▶ DESCRIPTION OF THE TASK:
Transcribe, exactly and without pictures, the lines below from the line with "Click the bullet about two WORM policy types" to the line with "Select the Total Value metric tab", both ends included, and no others.

▶ RECORDS SUPPLIED:
====================

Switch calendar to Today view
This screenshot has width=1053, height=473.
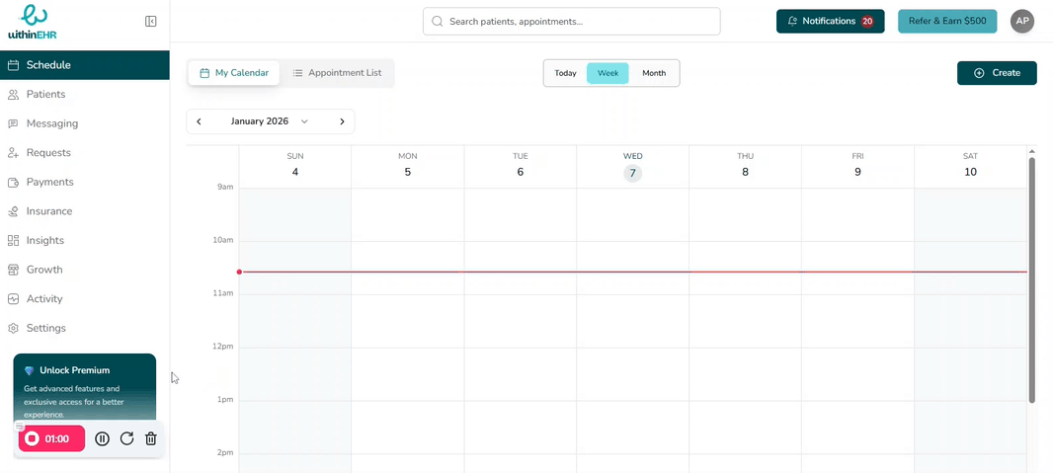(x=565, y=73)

====================

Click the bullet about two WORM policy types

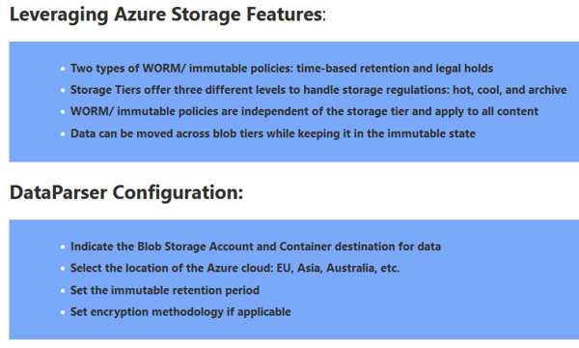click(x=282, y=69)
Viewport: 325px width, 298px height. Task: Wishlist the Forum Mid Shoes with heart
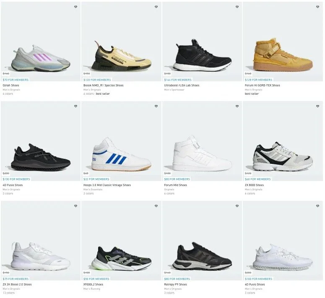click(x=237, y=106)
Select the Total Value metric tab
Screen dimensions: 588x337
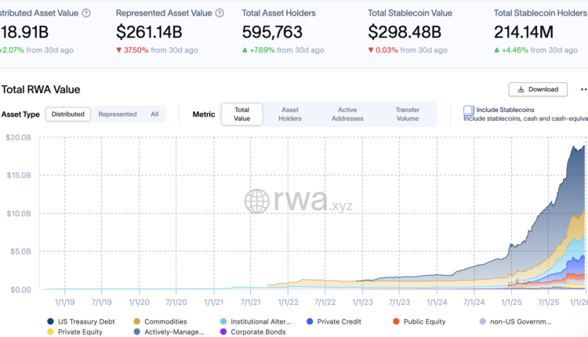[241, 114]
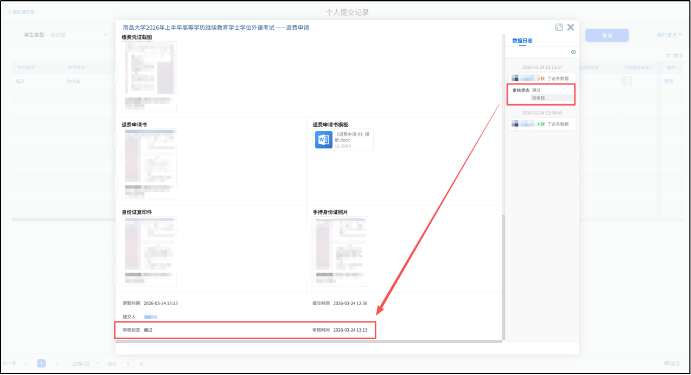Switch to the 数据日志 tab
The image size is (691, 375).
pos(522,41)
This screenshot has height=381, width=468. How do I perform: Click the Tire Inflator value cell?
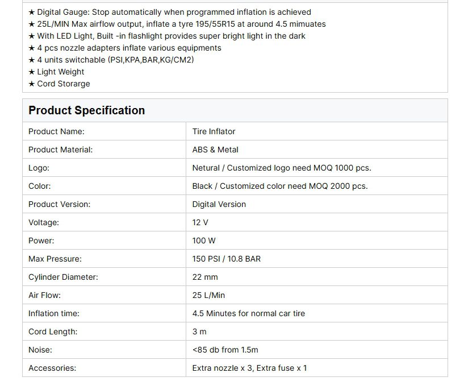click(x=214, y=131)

====================

▶ OUTPUT OF THE TASK:
Click the bullet about two WORM policy types

click(x=282, y=69)
Viewport: 325px width, 298px height. Task: Wishlist the Forum Mid Shoes with heart
click(x=237, y=106)
Select the Total Value metric tab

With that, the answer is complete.